Origine http://www.freud-lacan.com/articles/article.php?id_article=00887

Le titre de cet ouvrage (*) est en fait celui du séminaire que Jean Bergès a tenu en 1990, 1991 et 1992 à l'hôpital Sainte Anne, dont un extrait ouvre ce livre.

Comme beaucoup de personnes le savent et comme en témoignent tous les articles, conférences et séminaires de ce recueil, la question qui a agité Jean Bergès toute sa vie est celle du corps, du nouage réel, symbolique, imaginaire autour justement du corps, "le corps tient avec des ficelles", disait-il souvent, et puis le primat du symbolique chez l'enfant, le réel du corps dans le handicap ou la mort. Ce qu'il ramassait par cette formule : "l'homme est une usine à fabriquer du signifiant de façon inépuisable et l'organique est sans doute la machine la plus rentable de l'usine".

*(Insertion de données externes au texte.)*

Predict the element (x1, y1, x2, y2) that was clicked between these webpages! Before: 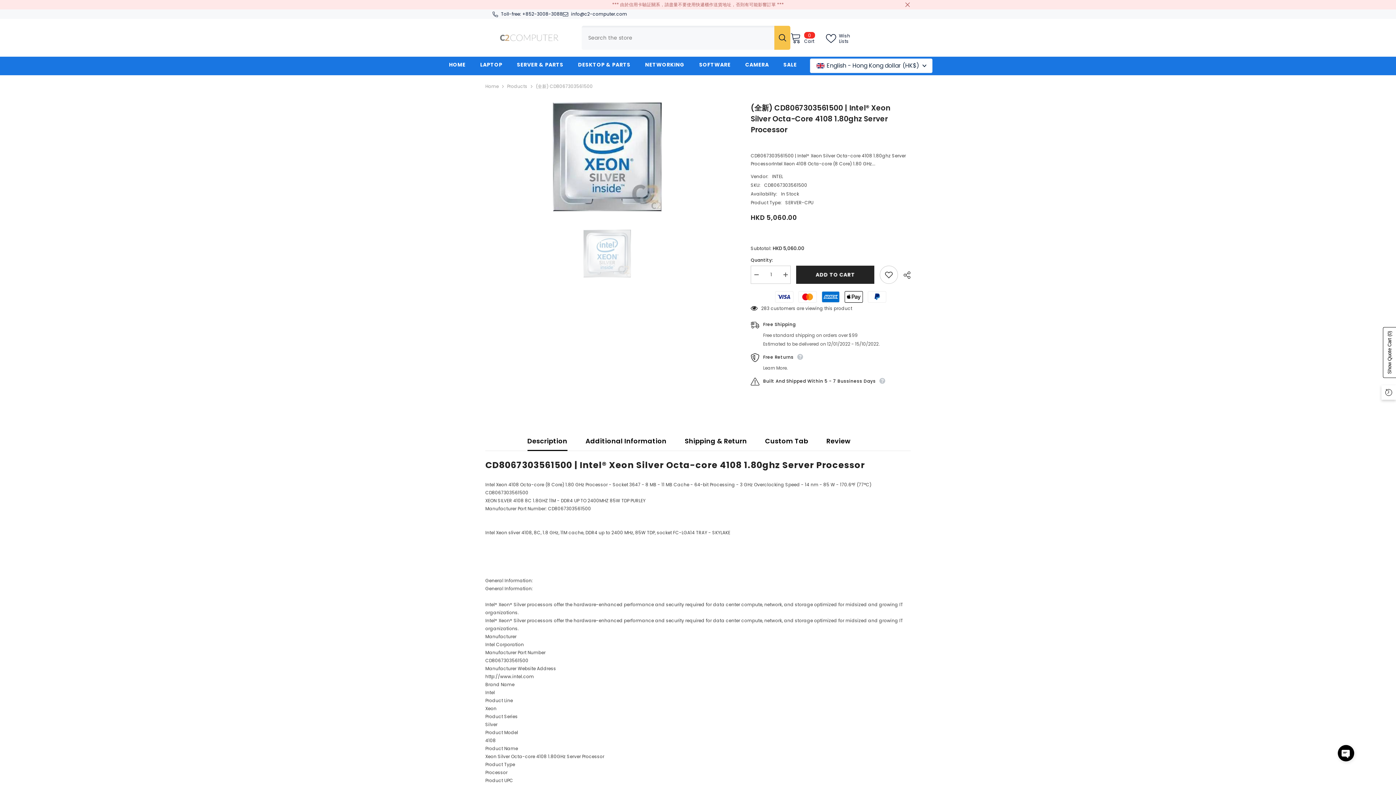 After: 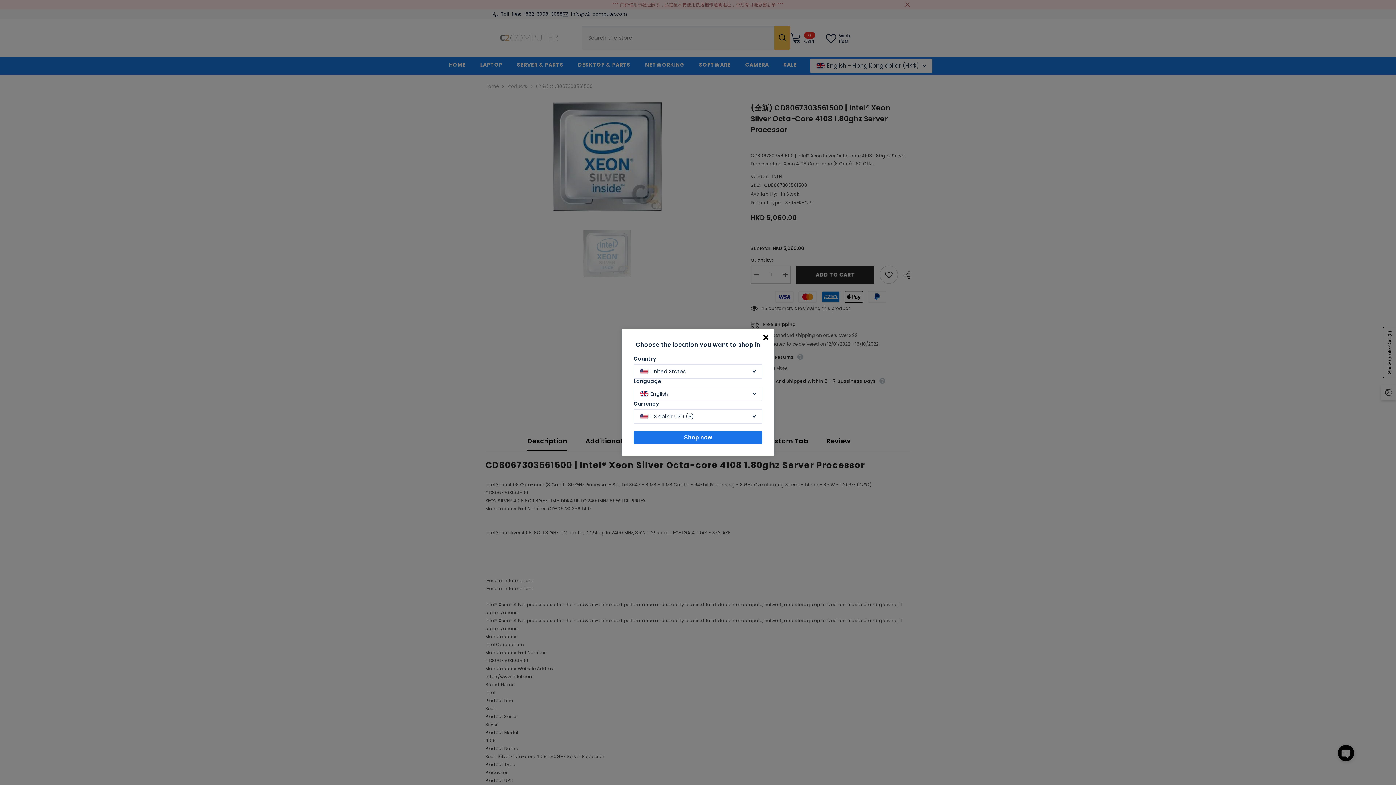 Action: label: Show Quote Cart (0) bbox: (1383, 327, 1396, 378)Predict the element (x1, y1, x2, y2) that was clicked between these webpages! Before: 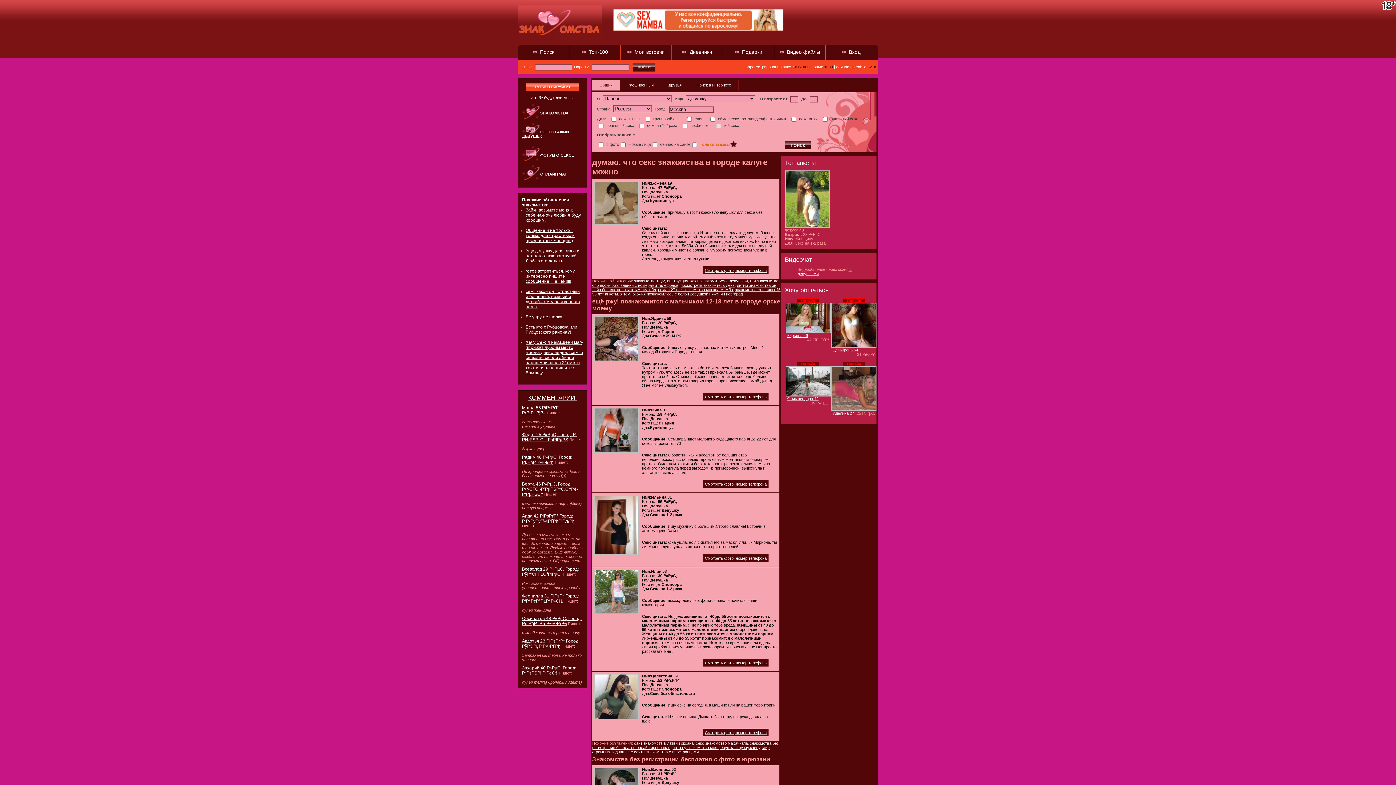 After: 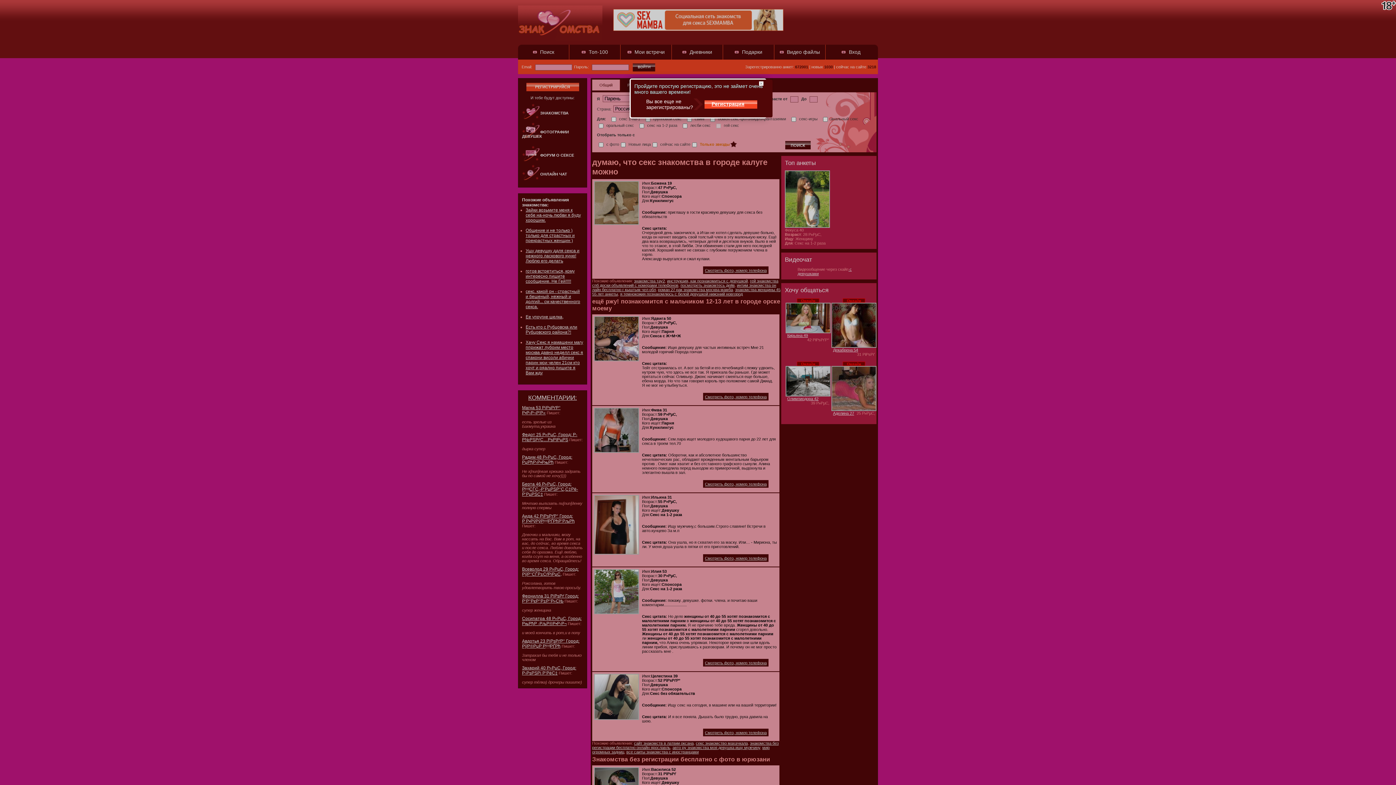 Action: label: ОНЛАЙН ЧАТ bbox: (522, 164, 567, 183)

Ce que Charles Melman, dans sa préface, traduit par : "Nous sommes, grâce à Jean Bergès, sur la frontière négociée entre l'organisme et le désir".

Ces questions difficiles qui traversent sans cesse tout cet ouvrage, enchevêtrées bien entendu, nous les avons artificiellement, pour la clarté de l'exposé, organisées en quatre parties : Le corps : axe du corps, axe du symbolique introduit par C. Meljac, La mère n'est pas qu' "une belle âme" introduit par G. Balbo, Primat du symbolique pour l'enfant comme pour l'adolescent introduit par Cl. Landmann, Savoir et connaissance. Traces, inscriptions et apprentissages introduits par E. Lenoble.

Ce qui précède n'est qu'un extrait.